43. Ram Manohar Lohia (supra) is an authority to rely upon for the proposition that if liberty of an individual can be invaded under statutory rules by the simple process of making of a certain order, he can be so deprived only if the order is in consonance with the said rule. Strict compliance with the letter of the rule, in such a case, has to be the essence of the matter since the statute has the potentiality to interfere with the personal liberty of an individual and a Court is precluded from going behind its face. Though circumstances may make it necessary for ordering a detention without trial, but it would be perfectly legitimate to require strict observance of the rules in such cases. If there is any doubt whether the rules have been strictly observed, that doubt must be resolved in favour of the detenu.

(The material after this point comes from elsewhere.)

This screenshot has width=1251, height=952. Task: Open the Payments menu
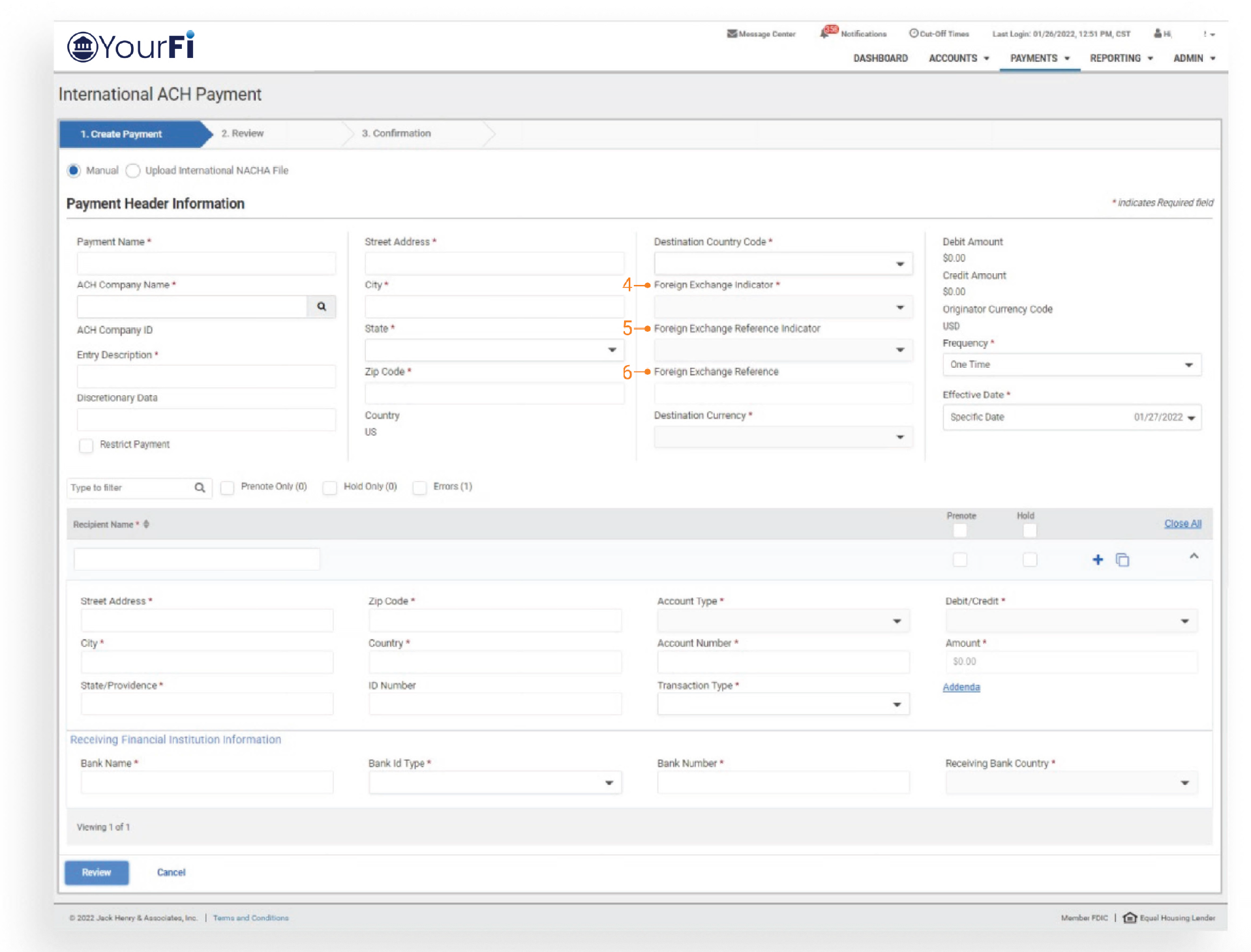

44. Rekha too (supra) provides a useful guide. It is said in paragraph 30 that:
“30. Whenever an order under a preventive detention law is challenged one of the questions the court must ask in deciding its legality is: was the ordinary law of the land sufficient to deal with the situation? If the answer is in the affirmative, the detention order will be illegal. In the present case, the charge against the detenu was of selling expired drugs after changing their labels. Surely the relevant provisions in the Penal Code and the Drugs and Cosmetics Act were sufficient to deal with this situation. Hence, in our opinion, for this reason also the detention order in question was illegal.”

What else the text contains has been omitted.